Forecast for Monday looks to be improving!


----------



## andyzee (Apr 23, 2011)

Forecast for today was crap, skiing on the other hand, was pretty good  Don't live by forecasts.


----------



## Puck it (Apr 23, 2011)

powhunter said:


> yea gonna be a game day decision for me



If weather looks a lot better for Tuesday then I am going Tuesday.


----------



## andyzee (Apr 23, 2011)

andyzee said:


> Forecast for today was crap, skiing on the other hand, was pretty good :smile: Don't live by forecasts.






Puck it said:


> If weather looks a lot better for Tuesday then I am going Tuesday.




DMC asked me to give you a message, he said: May it rain on your parade 

​


----------



## skime (Apr 23, 2011)

andyzee said:


> DMC asked me to give you a message, he said: May it rain on your parade
> 
> ​



oh andyz, y does everyone always pee on u? lol even in bay 1 i understand u get no respect!! IM looking for a man named Raymond right now....


----------



## andyzee (Apr 23, 2011)

skime said:


> oh andyz, y does everyone always pee on u? lol even in bay 1 i understand u get no respect!! IM looking for a man named Raymond right now....




Dis, the man of many aliases! How  you doing?


----------



## Puck it (Apr 23, 2011)

andyzee said:


> DMC asked me to give you a message, he said: May it rain on your parade
> 
> ​



Tell him, thx.  He and I get along so well.


----------



## andyzee (Apr 23, 2011)

Puck it said:


> Tell him, thx.  He and I get along so well.




DMC, Puck it sayd thx


----------



## 2knees (Apr 24, 2011)

I'm out for monday.  go get some guys, should be nice and soft, sun or no sun.


----------



## powhunter (Apr 24, 2011)

yea Im out too...doesnt look good weather wise...Anyone want that 2 for 1 voucher I got from Chris??

Steveo


----------



## Greg (Apr 24, 2011)

Not sure what weather report you guys are looking at. Tomorrow is the best day of the whole week according to the NWS. Maybe some showers but at least it'll be soft. I'm going.


----------



## 2knees (Apr 24, 2011)

Greg said:


> Not sure what weather report you guys are looking at. Tomorrow is the best day of the whole week according to the NWS. Maybe some showers but at least it'll be soft. I'm going.



It isn't the weather that killed it for me.

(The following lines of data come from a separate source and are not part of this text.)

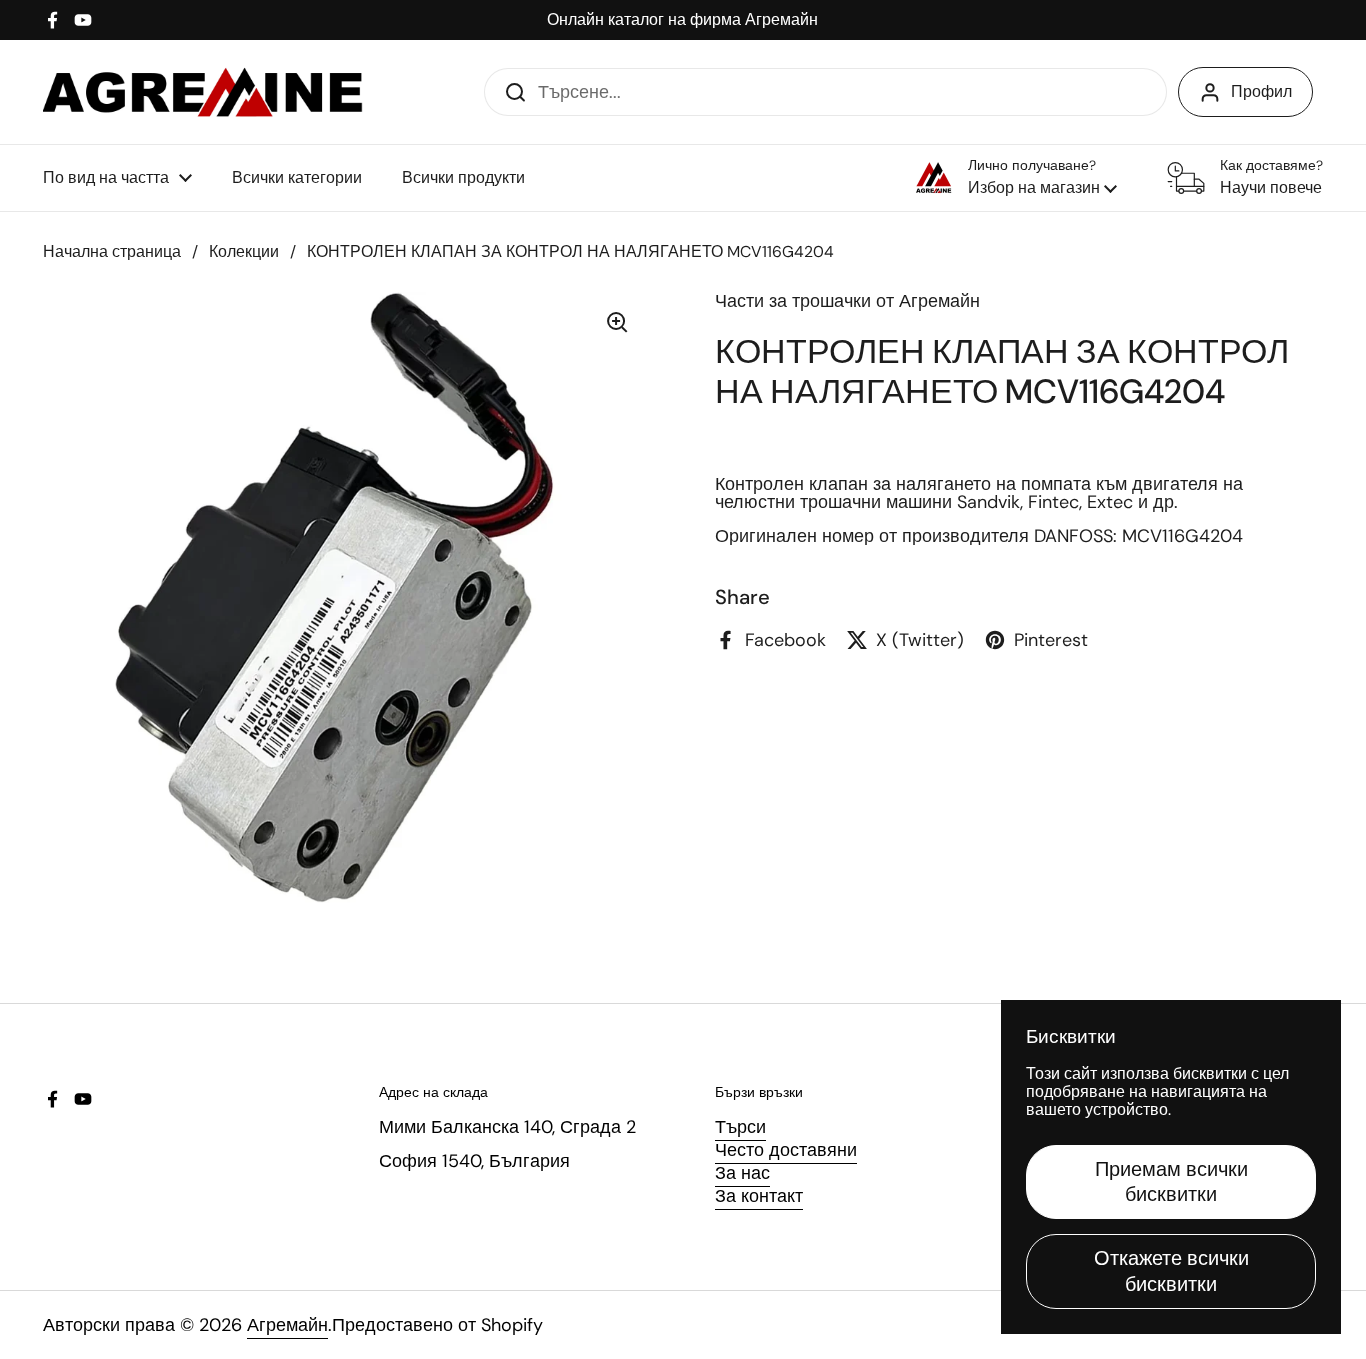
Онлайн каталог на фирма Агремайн (682, 20)
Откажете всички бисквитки (1171, 1270)
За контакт (759, 1196)
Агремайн (287, 1325)
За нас (742, 1173)
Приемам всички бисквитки (1171, 1181)
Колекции (244, 251)
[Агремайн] (203, 92)
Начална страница (112, 251)
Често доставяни (786, 1150)
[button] (1016, 178)
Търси (740, 1127)
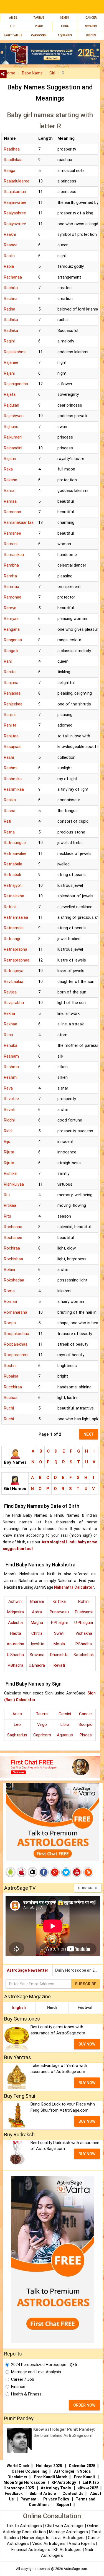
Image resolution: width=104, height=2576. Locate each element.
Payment (29, 2499)
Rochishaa (13, 1258)
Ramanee (12, 533)
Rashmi (10, 767)
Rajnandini (13, 447)
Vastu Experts (82, 2543)
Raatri (9, 255)
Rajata (10, 394)
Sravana (37, 1654)
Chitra (36, 1633)
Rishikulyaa (14, 1184)
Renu (8, 1034)
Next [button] (88, 1434)
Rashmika (13, 778)
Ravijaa (10, 992)
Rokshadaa (14, 1280)
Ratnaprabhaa (16, 960)
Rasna (9, 810)
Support (63, 2504)
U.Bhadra (37, 1665)
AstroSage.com (75, 2569)
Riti (7, 1194)
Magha (37, 1622)
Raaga (9, 170)
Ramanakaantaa (19, 522)
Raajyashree (15, 213)
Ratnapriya (13, 970)
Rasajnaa (12, 746)
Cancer (91, 17)
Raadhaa (12, 149)
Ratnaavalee (15, 853)
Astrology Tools (56, 2488)
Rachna (10, 298)
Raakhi (10, 234)
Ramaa (10, 501)
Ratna (9, 832)
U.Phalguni (83, 1622)
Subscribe (88, 1888)
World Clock (18, 2466)
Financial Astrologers (30, 2549)
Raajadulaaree (16, 181)
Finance (18, 2386)
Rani (8, 661)
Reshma (11, 1066)
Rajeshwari (14, 415)
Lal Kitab (91, 2482)
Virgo (39, 26)
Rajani (9, 373)
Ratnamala (14, 927)
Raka (8, 469)
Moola (59, 1643)
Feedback (14, 2493)
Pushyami (84, 1611)
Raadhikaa (13, 159)
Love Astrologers (69, 2537)
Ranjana (11, 682)
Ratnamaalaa (16, 917)
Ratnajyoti (13, 885)
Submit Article (42, 2493)
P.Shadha (83, 1643)
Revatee (11, 1098)
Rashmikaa (14, 789)
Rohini (9, 1269)
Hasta (15, 1633)
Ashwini (15, 1601)
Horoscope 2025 (19, 2488)
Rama (9, 490)
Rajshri (10, 458)
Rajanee (11, 362)
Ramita (10, 576)
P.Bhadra (15, 1665)
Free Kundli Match (50, 2477)
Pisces (86, 1735)
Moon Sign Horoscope (24, 2482)
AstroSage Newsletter (27, 1970)
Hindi (52, 2007)
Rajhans (11, 426)
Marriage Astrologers (69, 2531)
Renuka (10, 1045)
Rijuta (9, 1152)
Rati (7, 821)
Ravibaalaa (13, 981)
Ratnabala (13, 864)
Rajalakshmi (15, 351)
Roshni (10, 1365)
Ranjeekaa (13, 704)
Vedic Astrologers (48, 2543)
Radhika (11, 319)
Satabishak (83, 1654)
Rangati (11, 650)
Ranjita (10, 725)
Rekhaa (10, 1024)
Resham (11, 1056)
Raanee (10, 244)
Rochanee (13, 1237)
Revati (9, 1109)
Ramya (10, 607)
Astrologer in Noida (72, 2471)
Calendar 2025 (82, 2466)
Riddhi (9, 1120)
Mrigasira (15, 1611)
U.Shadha (15, 1654)
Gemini (65, 17)
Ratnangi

Things got in the way


----------



## Greg (Apr 24, 2011)

So after all that, who's still manning up and going? season's winding down... Roll call:

Greg
Brian


----------



## andyzee (Apr 24, 2011)

Greg said:


> So after all that, who's still manning up and going? season's winding down... Roll call:
> 
> Greg
> Brian



Nope, skied yesterday and today. Some sweet bump lines for you guys on Superstar and Skylark.


----------



## ozzy (Apr 24, 2011)

Greg said:


> So after all that, who's still manning up and going? season's winding down... Roll call:
> 
> Greg
> Brian



I'm planning on skiing at some point tomorrow. There's only one lift, i'll catch up with y'all


----------